[WORK INSTRUCTIONS]
Nothing but the lines below between the line holding "Expand the Recently Active C&C Server rule" and the line holding "Select the Prefer", inclusive, should appear in the answer, each set down exactly.

[Excerpts from a dataset]
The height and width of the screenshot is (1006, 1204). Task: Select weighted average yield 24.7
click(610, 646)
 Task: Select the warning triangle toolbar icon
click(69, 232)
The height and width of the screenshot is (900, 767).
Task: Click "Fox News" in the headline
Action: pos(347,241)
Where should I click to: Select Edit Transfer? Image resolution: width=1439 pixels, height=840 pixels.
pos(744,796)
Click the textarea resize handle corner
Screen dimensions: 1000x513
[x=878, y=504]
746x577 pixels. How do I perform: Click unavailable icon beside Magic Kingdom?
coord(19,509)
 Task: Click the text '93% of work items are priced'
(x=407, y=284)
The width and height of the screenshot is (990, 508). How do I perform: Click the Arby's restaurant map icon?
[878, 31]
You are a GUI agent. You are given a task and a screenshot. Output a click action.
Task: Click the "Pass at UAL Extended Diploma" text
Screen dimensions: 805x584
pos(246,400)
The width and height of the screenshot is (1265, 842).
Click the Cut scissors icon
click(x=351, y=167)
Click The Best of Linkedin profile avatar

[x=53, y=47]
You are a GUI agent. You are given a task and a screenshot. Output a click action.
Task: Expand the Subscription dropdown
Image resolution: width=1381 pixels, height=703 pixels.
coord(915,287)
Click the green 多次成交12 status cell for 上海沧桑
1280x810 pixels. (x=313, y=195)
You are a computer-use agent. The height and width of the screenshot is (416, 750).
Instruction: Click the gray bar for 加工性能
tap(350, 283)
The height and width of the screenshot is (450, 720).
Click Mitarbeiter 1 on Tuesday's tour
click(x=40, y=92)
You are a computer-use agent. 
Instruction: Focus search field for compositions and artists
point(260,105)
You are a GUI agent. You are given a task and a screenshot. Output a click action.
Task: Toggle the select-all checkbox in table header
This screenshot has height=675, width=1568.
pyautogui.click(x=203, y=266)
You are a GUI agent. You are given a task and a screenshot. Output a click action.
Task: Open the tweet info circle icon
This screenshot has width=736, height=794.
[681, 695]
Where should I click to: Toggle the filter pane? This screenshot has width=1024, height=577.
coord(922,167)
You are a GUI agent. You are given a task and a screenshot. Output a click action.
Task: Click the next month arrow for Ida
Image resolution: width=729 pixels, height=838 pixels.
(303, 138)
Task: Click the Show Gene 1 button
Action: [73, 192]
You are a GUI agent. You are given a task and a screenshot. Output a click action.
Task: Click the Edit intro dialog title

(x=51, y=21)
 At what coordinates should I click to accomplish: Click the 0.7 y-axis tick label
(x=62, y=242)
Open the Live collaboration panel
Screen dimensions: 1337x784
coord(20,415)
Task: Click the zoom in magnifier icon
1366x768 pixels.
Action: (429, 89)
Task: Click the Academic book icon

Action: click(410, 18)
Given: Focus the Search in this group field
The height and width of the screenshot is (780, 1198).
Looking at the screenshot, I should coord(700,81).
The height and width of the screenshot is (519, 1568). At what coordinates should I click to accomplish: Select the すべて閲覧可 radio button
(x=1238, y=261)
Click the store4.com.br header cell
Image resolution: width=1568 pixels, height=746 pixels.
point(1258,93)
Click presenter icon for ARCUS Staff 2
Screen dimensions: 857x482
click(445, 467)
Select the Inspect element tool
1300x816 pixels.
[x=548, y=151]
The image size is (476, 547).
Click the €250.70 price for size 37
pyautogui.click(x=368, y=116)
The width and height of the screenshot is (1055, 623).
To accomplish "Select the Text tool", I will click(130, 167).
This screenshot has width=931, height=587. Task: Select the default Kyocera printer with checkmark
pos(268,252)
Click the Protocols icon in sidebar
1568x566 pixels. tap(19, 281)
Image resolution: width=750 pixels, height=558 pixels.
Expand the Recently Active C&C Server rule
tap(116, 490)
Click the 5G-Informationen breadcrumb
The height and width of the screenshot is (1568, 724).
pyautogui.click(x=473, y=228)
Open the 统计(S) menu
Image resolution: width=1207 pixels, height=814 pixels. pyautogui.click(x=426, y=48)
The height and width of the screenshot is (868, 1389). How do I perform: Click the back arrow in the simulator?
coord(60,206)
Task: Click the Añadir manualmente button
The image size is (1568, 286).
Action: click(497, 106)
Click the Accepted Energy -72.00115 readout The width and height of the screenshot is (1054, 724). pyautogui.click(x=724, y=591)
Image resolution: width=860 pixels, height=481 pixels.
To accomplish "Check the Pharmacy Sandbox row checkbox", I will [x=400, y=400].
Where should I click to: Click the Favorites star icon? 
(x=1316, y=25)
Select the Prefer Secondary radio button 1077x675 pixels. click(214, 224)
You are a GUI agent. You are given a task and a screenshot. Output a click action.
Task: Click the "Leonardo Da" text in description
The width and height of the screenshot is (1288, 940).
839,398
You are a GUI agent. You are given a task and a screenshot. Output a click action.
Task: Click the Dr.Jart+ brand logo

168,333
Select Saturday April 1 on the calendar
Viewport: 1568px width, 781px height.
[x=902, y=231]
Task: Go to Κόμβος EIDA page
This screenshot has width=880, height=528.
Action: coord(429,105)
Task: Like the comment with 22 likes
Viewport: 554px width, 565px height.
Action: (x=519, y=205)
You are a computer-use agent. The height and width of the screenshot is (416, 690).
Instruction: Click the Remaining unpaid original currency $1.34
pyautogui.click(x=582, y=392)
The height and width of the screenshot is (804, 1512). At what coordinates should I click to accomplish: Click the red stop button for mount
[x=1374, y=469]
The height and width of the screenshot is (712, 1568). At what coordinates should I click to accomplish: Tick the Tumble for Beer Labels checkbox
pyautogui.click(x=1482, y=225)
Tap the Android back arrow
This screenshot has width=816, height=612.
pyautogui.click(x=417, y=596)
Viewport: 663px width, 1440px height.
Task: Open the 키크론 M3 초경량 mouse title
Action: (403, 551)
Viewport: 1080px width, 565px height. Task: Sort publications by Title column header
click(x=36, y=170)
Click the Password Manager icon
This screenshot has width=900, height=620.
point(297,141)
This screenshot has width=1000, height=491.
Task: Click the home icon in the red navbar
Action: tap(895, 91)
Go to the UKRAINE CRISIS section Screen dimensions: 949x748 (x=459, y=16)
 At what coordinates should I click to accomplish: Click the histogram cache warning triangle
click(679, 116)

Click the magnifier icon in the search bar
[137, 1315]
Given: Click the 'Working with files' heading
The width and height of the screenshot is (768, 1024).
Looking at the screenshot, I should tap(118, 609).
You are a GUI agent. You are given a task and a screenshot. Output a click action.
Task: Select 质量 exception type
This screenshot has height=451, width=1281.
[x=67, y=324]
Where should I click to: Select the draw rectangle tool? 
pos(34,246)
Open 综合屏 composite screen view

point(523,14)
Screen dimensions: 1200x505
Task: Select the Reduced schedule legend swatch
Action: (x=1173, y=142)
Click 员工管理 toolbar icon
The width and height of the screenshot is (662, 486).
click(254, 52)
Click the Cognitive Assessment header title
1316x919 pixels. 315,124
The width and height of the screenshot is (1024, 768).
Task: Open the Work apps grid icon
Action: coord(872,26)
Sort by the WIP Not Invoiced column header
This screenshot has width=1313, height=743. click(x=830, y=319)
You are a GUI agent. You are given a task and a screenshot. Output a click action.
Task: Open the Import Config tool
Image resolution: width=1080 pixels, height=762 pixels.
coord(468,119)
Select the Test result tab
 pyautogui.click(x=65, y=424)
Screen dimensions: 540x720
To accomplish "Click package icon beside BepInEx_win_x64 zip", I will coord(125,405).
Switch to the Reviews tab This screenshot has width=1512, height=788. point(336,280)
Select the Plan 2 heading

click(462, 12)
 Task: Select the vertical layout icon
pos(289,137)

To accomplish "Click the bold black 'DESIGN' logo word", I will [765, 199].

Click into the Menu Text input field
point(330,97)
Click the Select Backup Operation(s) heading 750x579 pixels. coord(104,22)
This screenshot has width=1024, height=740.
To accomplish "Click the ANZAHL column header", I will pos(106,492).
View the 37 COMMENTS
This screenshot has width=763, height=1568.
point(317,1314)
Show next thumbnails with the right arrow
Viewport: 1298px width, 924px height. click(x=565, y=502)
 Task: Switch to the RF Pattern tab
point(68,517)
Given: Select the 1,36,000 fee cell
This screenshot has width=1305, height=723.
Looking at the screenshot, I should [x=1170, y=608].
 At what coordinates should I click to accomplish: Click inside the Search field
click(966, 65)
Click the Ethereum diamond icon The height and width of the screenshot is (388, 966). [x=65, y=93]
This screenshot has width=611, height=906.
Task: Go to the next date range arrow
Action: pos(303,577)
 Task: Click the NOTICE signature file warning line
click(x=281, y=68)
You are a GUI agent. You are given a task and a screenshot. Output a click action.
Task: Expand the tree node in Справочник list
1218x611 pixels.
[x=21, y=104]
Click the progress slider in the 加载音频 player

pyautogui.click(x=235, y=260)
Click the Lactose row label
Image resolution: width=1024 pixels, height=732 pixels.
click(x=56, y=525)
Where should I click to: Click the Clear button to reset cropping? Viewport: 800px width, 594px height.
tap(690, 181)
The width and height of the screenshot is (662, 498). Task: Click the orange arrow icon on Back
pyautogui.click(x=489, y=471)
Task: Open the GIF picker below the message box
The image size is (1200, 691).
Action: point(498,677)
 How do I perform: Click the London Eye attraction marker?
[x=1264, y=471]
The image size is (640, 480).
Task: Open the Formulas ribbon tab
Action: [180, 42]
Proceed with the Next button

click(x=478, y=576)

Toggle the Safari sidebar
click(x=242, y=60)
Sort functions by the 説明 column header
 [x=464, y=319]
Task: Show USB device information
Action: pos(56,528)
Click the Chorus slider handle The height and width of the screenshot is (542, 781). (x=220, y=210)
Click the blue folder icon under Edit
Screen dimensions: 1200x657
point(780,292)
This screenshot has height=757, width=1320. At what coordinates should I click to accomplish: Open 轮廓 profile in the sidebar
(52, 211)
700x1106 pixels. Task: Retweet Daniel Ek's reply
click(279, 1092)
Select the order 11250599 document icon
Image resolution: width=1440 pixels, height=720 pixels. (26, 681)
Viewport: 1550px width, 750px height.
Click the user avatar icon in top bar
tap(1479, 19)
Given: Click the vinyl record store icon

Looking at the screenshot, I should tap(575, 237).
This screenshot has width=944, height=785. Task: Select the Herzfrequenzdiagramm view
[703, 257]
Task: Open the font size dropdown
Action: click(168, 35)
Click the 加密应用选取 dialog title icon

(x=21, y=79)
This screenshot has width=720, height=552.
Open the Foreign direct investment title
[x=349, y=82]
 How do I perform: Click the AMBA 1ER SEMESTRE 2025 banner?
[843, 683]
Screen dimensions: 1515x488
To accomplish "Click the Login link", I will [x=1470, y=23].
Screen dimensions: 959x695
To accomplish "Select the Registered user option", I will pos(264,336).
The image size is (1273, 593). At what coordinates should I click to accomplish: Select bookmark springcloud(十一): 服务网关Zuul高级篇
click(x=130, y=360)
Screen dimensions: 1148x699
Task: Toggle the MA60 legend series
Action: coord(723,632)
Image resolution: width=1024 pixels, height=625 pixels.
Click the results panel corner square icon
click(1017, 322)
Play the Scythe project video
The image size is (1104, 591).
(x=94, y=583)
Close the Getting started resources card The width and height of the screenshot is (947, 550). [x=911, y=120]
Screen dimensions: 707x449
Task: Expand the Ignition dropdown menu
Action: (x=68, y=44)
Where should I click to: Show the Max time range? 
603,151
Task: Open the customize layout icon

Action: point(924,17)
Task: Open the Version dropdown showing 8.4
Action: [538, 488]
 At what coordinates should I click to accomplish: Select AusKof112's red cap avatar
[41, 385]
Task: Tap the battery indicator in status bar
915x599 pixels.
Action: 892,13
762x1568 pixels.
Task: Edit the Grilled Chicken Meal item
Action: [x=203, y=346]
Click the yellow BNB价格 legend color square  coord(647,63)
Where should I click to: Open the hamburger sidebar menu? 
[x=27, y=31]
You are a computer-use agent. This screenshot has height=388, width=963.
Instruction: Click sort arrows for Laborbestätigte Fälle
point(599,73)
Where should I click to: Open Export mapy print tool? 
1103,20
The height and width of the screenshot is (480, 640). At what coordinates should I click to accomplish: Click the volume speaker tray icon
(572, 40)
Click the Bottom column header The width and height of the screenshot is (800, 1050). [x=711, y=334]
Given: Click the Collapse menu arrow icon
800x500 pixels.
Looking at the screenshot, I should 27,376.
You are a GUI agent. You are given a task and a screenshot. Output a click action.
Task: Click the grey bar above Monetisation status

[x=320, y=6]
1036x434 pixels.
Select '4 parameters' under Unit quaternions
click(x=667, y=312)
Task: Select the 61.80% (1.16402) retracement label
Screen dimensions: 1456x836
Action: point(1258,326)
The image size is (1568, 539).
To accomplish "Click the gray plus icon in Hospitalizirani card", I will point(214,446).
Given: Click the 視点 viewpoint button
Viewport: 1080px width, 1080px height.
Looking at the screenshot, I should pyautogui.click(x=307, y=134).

[WRITTEN ANSWER]
Expand the Recently Active C&C Server rule
tap(116, 490)
Click the 5G-Informationen breadcrumb
The height and width of the screenshot is (1568, 724).
pyautogui.click(x=473, y=228)
Open the 统计(S) menu
Image resolution: width=1207 pixels, height=814 pixels. pyautogui.click(x=426, y=48)
The height and width of the screenshot is (868, 1389). How do I perform: Click the back arrow in the simulator?
coord(60,206)
Task: Click the Añadir manualmente button
The image size is (1568, 286).
Action: click(497, 106)
Click the Accepted Energy -72.00115 readout The width and height of the screenshot is (1054, 724). pyautogui.click(x=724, y=591)
Image resolution: width=860 pixels, height=481 pixels.
To accomplish "Check the Pharmacy Sandbox row checkbox", I will [x=400, y=400].
Where should I click to: Click the Favorites star icon? 
(x=1316, y=25)
Select the Prefer Secondary radio button 1077x675 pixels. click(214, 224)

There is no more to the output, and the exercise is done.